SARMIENTO LA DEMOCRACIA DEL PAREDÓN


Como presidente, SARMIENTO continúa en sus violaciones de las autonomías provinciales, según convenía a sus miras. Para conseguir su objeto había destacado a RIVAS y ARREDONDO en el Oeste y al joven ROCA en el norte: sátrapas a sueldo en cuantos desmanes, atropellos y escándalos se cometieron en esos años. (Manuel Gálvez, Vida de Sarmiento. Editorial Tor, 3ª edición, Buenos Aires, 1957, p. 304). Eliminado el Chacho, quiere eliminar ahora a los Taboada, a quienes llama “mandones del Norte”. El gobernador de Catamarca, general Octaviano Carranza, escribía a Taboada en 1869: “Lo sucedido en San Juan y Salta nos da la medida del modo de proceder de las gentes de Sarmiento. Aprobados ampliamente (tales métodos totalitarios de gobierno) debemos suponer que ha procedido de acuerdo con instrucciones recibidas al efecto. Sarmiento, al defenderse, acusa al gobierno anterior de Mitre – en El Nacional del mes de octubre – por los abusos, escándalos, falsificaciones y negocios ilícitos” (ibídem, p. 117). Sarmiento, al defenderse acusa al gobierno anterior de Mitre – en El Nacional de los abusos, escándalos, falsificaciones y negocios ilícitos” realizados. La Nación, a fines de noviembre, culpa entonces a Sarmiento de las ejecuciones efectuadas por su agente Sandes, que degolló a los prisioneros, según se refiere Arredondo. “Los debía ejecutar a todos, y sólo lo hizo con los jefes y oficiales, de que se queja Sarmiento” (ibídem, p. 313). Al sublevarse una dotación de correntinos en San Luis, Sarmiento hace cumplir al pie de la letra la ordenanza que dice: Serán todos ahorcados en cualquier número que sean”. Cumplida la sentencia, denomina a acto: “brillante conducta” (Sarmiento, Obras Completas, Editorial Luz del Día, Buenos Aires, 1948-1956, tomo XLIX p. 376)-

En 1868, en la sublevación de los entrerrianos en Loncagüe, hizo fusilar al cabecilla y, sin atender a ninguna súplica de clemencia, mandó diezmar a los demás, “pasando por las armas al que toque, designado por la suerte”. (Gálvez, op. Cit. P. 305). Tales ejecuciones de San Luis y Entre Ríos, por motivos políticos, provocaron un gran escándalo en el congreso nacional. El 19 de junio de 1869 el senador Mitre lo acusa de asesino. Sarmiento, exasperado, le escribe al General Rivas el 26 de junio: “Don Bartolo me molesta por todos los medios imaginables”; y luego se desata en improperios, tratándolo de ignorante, loco, borracho y charlatán.
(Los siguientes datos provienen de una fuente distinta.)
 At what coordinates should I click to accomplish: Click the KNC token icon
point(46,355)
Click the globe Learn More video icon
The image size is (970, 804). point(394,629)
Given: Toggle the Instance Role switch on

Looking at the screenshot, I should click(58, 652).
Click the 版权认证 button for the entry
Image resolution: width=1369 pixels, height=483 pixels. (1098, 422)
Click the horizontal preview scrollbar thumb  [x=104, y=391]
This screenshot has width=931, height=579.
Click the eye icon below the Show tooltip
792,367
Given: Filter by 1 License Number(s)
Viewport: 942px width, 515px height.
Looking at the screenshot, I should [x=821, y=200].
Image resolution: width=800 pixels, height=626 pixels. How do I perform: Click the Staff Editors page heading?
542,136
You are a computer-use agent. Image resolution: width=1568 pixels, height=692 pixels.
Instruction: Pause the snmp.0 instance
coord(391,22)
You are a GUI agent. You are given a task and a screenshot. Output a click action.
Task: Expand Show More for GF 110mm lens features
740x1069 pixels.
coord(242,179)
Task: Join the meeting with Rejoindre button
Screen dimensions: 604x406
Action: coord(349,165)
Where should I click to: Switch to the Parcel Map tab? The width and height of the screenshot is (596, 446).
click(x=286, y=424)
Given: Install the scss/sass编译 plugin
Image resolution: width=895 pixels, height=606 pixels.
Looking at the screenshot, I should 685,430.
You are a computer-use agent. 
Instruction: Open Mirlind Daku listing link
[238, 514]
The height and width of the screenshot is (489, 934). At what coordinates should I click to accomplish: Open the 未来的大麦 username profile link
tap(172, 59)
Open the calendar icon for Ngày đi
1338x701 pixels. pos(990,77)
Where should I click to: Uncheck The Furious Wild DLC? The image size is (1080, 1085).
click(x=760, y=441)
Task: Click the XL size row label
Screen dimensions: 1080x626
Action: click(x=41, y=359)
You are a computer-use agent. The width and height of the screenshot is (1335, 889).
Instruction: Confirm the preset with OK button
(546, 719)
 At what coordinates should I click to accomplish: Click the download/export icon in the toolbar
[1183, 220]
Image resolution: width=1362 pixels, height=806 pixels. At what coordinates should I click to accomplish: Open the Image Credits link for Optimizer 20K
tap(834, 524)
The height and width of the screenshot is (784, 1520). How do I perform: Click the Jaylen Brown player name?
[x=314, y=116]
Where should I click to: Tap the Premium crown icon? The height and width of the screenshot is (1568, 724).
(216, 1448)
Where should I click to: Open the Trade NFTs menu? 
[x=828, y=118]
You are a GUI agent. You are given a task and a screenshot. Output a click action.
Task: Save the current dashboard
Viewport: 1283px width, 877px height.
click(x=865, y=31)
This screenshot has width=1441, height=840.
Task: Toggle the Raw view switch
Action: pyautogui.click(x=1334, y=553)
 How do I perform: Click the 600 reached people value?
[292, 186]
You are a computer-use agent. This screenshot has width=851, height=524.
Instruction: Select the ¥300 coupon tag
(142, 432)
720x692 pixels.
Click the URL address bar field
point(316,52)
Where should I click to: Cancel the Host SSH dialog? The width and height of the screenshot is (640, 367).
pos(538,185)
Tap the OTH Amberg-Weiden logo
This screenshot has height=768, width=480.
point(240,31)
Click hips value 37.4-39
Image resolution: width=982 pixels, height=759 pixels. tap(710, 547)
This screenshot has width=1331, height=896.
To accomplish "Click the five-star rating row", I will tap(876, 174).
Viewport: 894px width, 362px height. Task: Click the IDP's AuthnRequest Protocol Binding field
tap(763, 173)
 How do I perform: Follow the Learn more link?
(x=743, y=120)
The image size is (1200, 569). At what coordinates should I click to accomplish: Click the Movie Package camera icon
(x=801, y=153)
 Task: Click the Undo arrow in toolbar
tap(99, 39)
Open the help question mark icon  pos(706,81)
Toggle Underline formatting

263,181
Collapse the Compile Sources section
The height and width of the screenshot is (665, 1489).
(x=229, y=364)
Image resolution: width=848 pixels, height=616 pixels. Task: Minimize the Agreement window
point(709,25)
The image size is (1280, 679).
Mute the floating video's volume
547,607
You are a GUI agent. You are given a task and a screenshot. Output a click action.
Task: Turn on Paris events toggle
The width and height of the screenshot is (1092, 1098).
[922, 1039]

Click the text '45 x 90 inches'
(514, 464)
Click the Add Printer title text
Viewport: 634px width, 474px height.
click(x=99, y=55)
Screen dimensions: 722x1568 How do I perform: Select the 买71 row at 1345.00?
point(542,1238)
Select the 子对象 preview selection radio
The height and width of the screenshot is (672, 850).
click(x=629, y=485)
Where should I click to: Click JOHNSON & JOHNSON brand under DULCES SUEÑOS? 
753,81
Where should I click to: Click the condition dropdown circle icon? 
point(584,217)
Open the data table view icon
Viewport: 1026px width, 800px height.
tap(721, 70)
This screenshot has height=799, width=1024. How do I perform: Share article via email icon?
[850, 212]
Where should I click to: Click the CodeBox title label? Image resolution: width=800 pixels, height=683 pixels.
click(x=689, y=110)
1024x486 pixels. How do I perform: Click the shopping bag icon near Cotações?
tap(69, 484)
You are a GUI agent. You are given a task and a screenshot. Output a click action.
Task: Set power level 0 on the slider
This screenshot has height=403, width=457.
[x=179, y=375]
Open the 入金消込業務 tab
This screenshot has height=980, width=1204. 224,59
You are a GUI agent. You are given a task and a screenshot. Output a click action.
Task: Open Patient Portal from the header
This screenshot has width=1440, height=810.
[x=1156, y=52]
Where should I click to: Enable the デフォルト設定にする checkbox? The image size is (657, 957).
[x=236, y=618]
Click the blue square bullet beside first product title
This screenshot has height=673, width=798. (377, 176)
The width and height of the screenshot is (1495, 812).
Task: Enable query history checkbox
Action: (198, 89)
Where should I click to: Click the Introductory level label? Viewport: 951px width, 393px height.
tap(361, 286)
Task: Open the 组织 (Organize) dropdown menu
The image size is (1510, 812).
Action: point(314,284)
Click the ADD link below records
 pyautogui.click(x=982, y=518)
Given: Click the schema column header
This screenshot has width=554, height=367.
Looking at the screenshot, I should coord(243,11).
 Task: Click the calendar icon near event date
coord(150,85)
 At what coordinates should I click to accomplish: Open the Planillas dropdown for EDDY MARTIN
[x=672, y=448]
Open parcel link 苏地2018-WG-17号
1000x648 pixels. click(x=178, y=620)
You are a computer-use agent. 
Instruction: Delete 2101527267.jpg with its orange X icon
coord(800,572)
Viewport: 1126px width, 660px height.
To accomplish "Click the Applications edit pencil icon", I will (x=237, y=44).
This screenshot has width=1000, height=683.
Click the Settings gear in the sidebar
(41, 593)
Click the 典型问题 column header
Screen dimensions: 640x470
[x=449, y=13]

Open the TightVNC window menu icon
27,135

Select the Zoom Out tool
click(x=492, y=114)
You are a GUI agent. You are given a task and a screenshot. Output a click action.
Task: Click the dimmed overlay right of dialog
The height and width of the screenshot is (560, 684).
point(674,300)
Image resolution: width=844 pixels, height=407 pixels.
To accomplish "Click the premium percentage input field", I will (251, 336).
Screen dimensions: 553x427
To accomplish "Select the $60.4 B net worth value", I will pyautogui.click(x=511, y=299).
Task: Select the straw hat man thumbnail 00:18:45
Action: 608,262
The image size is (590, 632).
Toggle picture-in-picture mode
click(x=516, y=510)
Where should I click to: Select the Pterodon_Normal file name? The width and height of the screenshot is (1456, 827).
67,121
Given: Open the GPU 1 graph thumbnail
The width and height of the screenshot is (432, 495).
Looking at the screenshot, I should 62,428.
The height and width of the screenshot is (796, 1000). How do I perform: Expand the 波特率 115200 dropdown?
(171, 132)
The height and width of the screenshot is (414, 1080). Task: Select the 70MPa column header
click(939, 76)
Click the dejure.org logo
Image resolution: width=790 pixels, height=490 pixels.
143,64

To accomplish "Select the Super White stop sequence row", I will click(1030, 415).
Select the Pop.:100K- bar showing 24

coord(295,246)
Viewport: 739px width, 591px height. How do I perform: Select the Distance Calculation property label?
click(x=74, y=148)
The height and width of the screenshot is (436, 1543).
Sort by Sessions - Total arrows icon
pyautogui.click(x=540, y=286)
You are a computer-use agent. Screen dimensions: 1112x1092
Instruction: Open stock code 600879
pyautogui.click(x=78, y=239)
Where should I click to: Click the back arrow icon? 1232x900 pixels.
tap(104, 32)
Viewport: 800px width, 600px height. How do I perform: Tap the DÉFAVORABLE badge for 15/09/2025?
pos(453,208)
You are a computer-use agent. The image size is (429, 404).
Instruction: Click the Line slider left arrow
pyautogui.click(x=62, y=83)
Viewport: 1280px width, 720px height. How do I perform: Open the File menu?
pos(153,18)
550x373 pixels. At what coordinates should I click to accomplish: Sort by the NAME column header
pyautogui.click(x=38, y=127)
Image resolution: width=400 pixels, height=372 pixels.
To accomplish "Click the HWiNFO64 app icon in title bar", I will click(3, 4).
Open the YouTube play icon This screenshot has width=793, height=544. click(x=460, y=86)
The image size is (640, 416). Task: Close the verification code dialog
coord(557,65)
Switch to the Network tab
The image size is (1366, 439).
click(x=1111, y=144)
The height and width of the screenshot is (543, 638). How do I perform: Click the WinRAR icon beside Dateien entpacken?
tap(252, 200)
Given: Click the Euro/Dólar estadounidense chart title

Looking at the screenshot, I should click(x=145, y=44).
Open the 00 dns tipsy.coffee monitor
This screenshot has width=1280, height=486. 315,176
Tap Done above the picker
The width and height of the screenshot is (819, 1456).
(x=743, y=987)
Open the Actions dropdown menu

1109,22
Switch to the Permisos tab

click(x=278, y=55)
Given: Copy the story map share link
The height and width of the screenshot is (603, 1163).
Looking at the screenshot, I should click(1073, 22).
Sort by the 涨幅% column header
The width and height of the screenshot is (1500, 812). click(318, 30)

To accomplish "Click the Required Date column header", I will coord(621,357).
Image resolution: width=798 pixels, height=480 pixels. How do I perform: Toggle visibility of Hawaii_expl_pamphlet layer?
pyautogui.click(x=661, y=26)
Asesinado Urquiza en 1870 – en conformidad con las insinuaciones y deseos tantas veces expresados por Sarmiento -, éste se erige ahora en vengador del crimen; pero, cuando fueron asesinados los gobernadores Benavídez y Virasoro había sido el principal enemigo de la intervención federal. Como presidente de la nación prepara la guerra a sangre y fuego, entregando a la muerte a miles de argentinos, contra la protesta general, que abominaba de la intervención armada. Acusa del crimen a López Jordán por simples sospechas; y anula la elección de gobernador recaída sobre presunto asesino. El 28 de mayo de 1873 envía un proyecto de ley al congreso poniendo a precio la cabeza del gobernador de Entre Ríos, cotizada en 100.000 pesos y las de sus colaboradores, en 1.000 cada una. “Monstruoso” llama Lugones a tal proyecto, despótico y violatorio de la constitución nacional. En Rosario dijo el 18 de noviembre de ese año: “No quedará vivo soldado alguno de los batallones de los gauchos entrerrianos” (Ibidem, p. 355). Después de veinte años en nada había cambiado; pues repetía lo de Caseros: “Hemos jurado con Mitre que no quedará uno vivo”. El sabio francés, residente en Entre Ríos, y testigo de estos hechos, escribió: “Sarmiento, partidario de la intolerancia política, es un Robespierre: un civilizador a cañonazos y bayonetazos”. (Alejo Peyret, Intervención a Entre Ríos, Buenos Aires, 1873).